2014年10月16日木曜日

早く歩くと長生きするか?


3年ほど前にメディカル・トリビューンという医学系雑誌で『高齢者の歩行速度と生存期間が関連』という記事を読んだことがあります。高齢者のケアなどの計画を立てるために、余命について予測することで、より効果的な対応が可能になるとの立場から、Studenski博士らが歩行速度と余命についてメタデータの解析を実施したというもの。居酒屋での雑談だったか、食事中だったかに友人にこの研究のことをしゃべったことがあります。

 それを聞いて、一人が『じゃあ、早く歩くようにしなくちゃ』と応じたのです。そのとき私は別段反論をしませんでした。しかし、その速歩氏は統計結果について、因果関係と前後関係、相関関係について重大な思い違いをしているなと思ったものです。例えば身長と体重で考えて見ましょう。一般的にいって身長の高い人は体重も重い。もちろん長身の割りに軽量級の人もいますし、逆に背が低いのに重量級という人もいます。しかし1000人ほど無作為に集めて、身長と体重をX-Y平面にプロットすると、まず間違い無しに正の相関を示します。しかし誰も身長を伸ばすために体重を増やそうとは考えない…

 歩行速度と余命についても、この調査結果は『早く歩くことが寿命を延ばす』といっている訳ではないのです。観察結果として、通常歩行の速度を測定すると、その時はやく歩いている人のほうが長生きという結果を観察したというもので、速歩によって長生きできるというものではありません。もっと有り体に言えば、高齢になっても早く歩ける人は多くの場合、とても元気だから長生きしているということであって、速歩によって心血管系が鍛えられて、長期間いろんな臓器がちゃんと働くようになるというような理屈を述べているわけではありません。

保存データ:
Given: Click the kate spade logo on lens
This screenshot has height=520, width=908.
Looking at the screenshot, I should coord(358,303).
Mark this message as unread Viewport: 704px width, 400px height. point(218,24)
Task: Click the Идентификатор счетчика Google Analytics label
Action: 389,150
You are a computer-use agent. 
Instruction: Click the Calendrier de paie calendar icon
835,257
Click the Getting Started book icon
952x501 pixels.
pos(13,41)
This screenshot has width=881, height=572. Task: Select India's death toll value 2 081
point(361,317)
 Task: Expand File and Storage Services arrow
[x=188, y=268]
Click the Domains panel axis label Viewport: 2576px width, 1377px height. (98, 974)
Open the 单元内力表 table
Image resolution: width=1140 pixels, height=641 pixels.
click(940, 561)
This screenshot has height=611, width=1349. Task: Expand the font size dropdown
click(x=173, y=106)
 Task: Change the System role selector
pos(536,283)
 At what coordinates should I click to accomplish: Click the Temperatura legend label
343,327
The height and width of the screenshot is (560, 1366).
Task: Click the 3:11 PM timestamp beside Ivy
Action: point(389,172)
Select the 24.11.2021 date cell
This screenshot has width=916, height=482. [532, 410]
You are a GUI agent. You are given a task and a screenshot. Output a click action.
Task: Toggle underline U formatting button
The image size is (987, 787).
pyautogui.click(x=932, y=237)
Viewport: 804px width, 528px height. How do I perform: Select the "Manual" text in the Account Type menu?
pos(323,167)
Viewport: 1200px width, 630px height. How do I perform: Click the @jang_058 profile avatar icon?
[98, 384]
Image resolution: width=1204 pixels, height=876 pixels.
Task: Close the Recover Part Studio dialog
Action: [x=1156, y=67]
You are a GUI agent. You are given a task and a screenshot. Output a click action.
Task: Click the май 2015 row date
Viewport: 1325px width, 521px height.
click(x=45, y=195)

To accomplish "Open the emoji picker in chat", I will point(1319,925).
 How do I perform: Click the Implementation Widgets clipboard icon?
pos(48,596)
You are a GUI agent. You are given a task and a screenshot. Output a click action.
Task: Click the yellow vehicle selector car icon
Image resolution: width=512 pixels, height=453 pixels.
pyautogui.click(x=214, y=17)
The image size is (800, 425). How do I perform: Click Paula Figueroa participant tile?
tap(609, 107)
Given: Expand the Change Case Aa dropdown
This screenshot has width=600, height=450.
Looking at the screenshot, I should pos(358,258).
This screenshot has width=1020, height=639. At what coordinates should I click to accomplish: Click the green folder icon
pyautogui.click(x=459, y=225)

▶ **解くべき問題**
• 1. 歩行速度と長生きの文章のうち、「早く歩くと長生きするか?」から「べているわけではありません。」までをすべて、「居酒屋」を「喫茶店」に変えて書き直してください。
• 2. 歩行速度と長生きの文章を、最後の文の後から書き進めてください。
エントリーは別の出典から取ったものです。

▶ **練習の解答**
• 1.
早く歩くと長生きするか?


3年ほど前にメディカル・トリビューンという医学系雑誌で『高齢者の歩行速度と生存期間が関連』という記事を読んだことがあります。高齢者のケアなどの計画を立てるために、余命について予測することで、より効果的な対応が可能になるとの立場から、Studenski博士らが歩行速度と余命についてメタデータの解析を実施したというもの。喫茶店での雑談だったか、食事中だったかに友人にこの研究のことをしゃべったことがあります。

 それを聞いて、一人が『じゃあ、早く歩くようにしなくちゃ』と応じたのです。そのとき私は別段反論をしませんでした。しかし、その速歩氏は統計結果について、因果関係と前後関係、相関関係について重大な思い違いをしているなと思ったものです。例えば身長と体重で考えて見ましょう。一般的にいって身長の高い人は体重も重い。もちろん長身の割りに軽量級の人もいますし、逆に背が低いのに重量級という人もいます。しかし1000人ほど無作為に集めて、身長と体重をX-Y平面にプロットすると、まず間違い無しに正の相関を示します。しかし誰も身長を伸ばすために体重を増やそうとは考えない…

 歩行速度と余命についても、この調査結果は『早く歩くことが寿命を延ばす』といっている訳ではないのです。観察結果として、通常歩行の速度を測定すると、その時はやく歩いている人のほうが長生きという結果を観察したというもので、速歩によって長生きできるというものではありません。もっと有り体に言えば、高齢になっても早く歩ける人は多くの場合、とても元気だから長生きしているということであって、速歩によって心血管系が鍛えられて、長期間いろんな臓器がちゃんと働くようになるというような理屈を述べているわけではありません。

• 2.
 この世の中には、単なる相関関係と因果関係が分かり難いものが多くあります。中には、両者を取り違えるように誘導するようなものもあります。気をつけましょう。誰かが何かを主張するとき、その背後に何か隠れていないか、それを見る眼を養っておくことはさまざまな局面で正しい選択をするときに必要なことだと思うのです。